Los días siguientes, durante las citas en la piscina, o en las excursiones a los pinares cercanos junto al río o en los guateques, Candi se hizo la acompañante oficial del pollo pera, para mayor padecimiento de Rodri, hasta que Rodri decidió una tarde que no merecían la pena los viacrucis del amor en plena efervescencia juvenil (era menos romántico que yo, que soy de sufrimiento lento) y se enredó con Irene que a su vez dejó a Pedro y éste se fue de la pandilla y se enrolló con otra chavala de otro grupo… Qué estropicio. Menos mal que ese desaguisado no lo apunté en mi agenda de misiones posibles.
Pero una tarde durante uno de nuestros bailes domésticos sentí la pulsión de robarle la cartera al guaperas del foro. No sé por qué, pero lo hice. La llevaba en el bolsillo de atrás del pantalón y como yo ya andaba muy seguro de mis habilidades se la birlé con tanta maestría que aún hoy me asombro. Estábamos ambos de pie frente a la mesa del condumio y se vino a mis dedos suave como una gatita, ella, la cartera. Me fui al baño y allí estaba… la foto de la novia oficial del mentecato. Una chavala rubia, espectacular que estudiaba Medicina. Volví al mismo lugar y cuando bailaba las blancas palideces de la balada, con Candi, claro, me incliné al suelo, simulé coger la cartera que se le había caído y al dársela liberé la foto de su novia que estaba dedicada y todo, de manera explícita: “Para mi amor, y el padre de mis futuros siete hijos” . Todos lo vimos y Candi se quedó más planchada que el pantalón de un ujier en actos de alta ceremonia, tanto, que salió a escape llorando, yo la seguí y en la calle la tomé por el brazo y le dije: te lo dije. Eso le dije y le reproduje toda una guía personal de calificativos con que adornaba mi opinión sobre el castizo del rodaballo. Ah no, rodaballo, no, que no es pez industrial. Bueno, el caso es que la convencí para volver a la fiesta después de que se me echara al pecho llorando. Cómo olía a flores frescas y húmedas. Yo le acaricié el cabello y sentí que me levantaba… del suelo. Ya en la fiesta, la esperaba Rodri. Candi se fue hasta él y se abrazaron como en las pelis de jóvenes yanquies. Y yo me quedé con el corazón cojo y tuerto. El chavalote de la capital se fue al día siguiente. Y el verano transcurrió como si tal cosa hasta que cada cual enfiló su propio destino. Como es natural, Candi y Rodrid rompieron definitivamente en la navidades de ese año.
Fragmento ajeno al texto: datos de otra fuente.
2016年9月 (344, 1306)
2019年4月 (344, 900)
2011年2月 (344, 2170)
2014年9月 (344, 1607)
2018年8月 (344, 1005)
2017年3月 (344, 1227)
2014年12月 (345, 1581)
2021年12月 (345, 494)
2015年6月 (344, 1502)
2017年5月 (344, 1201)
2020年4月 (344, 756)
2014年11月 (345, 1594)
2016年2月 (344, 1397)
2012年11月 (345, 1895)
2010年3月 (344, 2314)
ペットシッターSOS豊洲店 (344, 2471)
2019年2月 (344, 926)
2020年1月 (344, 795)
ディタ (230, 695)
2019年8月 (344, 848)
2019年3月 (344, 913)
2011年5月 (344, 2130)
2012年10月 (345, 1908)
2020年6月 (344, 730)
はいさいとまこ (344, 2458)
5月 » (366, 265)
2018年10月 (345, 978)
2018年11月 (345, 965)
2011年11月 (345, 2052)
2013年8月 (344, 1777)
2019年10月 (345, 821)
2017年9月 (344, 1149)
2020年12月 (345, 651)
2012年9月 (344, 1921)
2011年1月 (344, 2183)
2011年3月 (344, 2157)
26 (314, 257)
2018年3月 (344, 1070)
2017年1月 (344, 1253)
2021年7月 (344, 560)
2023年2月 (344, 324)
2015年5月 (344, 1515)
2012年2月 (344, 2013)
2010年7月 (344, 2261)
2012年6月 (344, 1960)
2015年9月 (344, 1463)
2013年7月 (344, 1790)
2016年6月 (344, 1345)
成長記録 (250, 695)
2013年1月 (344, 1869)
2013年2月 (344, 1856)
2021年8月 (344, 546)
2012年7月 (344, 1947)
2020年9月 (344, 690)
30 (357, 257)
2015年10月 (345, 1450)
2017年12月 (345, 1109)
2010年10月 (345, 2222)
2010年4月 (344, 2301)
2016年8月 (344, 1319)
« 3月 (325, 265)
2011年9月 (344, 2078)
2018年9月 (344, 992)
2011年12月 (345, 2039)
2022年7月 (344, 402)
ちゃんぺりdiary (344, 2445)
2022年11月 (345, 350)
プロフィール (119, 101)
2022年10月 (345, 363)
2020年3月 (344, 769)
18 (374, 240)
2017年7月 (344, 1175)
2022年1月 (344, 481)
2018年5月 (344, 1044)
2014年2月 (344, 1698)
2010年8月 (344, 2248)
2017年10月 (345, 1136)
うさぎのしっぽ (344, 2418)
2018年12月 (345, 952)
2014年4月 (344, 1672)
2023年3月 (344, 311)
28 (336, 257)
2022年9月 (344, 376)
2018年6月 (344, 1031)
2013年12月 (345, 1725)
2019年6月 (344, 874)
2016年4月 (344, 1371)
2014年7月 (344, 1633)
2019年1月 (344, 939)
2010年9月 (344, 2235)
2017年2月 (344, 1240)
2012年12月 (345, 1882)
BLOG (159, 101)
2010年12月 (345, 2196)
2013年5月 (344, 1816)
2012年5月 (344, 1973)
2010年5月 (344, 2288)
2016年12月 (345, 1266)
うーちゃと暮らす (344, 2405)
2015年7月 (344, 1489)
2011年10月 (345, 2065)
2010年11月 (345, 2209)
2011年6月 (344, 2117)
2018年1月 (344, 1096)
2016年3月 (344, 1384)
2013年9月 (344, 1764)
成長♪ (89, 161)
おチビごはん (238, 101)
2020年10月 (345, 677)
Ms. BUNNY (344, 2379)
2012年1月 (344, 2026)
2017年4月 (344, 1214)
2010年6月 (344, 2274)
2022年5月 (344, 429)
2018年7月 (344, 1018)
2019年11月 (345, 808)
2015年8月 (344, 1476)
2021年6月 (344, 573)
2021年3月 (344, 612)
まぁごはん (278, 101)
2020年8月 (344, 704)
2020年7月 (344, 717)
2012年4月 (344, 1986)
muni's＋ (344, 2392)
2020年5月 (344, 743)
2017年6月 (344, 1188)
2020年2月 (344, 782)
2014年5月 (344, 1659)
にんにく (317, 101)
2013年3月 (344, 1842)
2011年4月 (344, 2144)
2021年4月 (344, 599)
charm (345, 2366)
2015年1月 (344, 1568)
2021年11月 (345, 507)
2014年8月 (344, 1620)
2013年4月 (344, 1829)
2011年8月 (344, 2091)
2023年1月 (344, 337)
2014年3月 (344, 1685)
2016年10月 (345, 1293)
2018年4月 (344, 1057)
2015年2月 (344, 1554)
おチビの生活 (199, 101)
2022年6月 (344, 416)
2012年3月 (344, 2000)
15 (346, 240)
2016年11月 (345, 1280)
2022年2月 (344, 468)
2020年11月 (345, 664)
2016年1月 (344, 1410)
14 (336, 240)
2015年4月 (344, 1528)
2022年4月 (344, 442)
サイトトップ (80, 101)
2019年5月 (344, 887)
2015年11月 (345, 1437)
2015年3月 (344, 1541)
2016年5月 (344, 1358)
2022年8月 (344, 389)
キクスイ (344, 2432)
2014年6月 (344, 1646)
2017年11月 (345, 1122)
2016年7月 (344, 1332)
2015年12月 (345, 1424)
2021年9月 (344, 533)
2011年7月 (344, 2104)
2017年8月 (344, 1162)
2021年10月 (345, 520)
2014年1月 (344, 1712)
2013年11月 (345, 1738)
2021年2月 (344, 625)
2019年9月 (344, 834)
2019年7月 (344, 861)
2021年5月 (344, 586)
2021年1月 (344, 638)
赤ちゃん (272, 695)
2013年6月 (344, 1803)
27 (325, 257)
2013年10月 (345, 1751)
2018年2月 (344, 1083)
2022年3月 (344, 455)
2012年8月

Y todo resuelto: devolví al menos por un tiempo el corazón que le robó un pijoniqui a su legítimo propietario mientras el mío se lo llevaba en impune latrocinio, la chica de mis sueños de juventud. En eso pensaba cuando llegué a casa y me metí en la habitación sin cenar. Candi, oh Candi, sollozaba, mientras abrazaba la almohada. Iba a apagar la luz cuando ví sobre mi pantalón un billete de cinco mil pesetas. ¿Que de quién era el billetito? Ya se lo podrán imaginar. Fue mi venganza personal.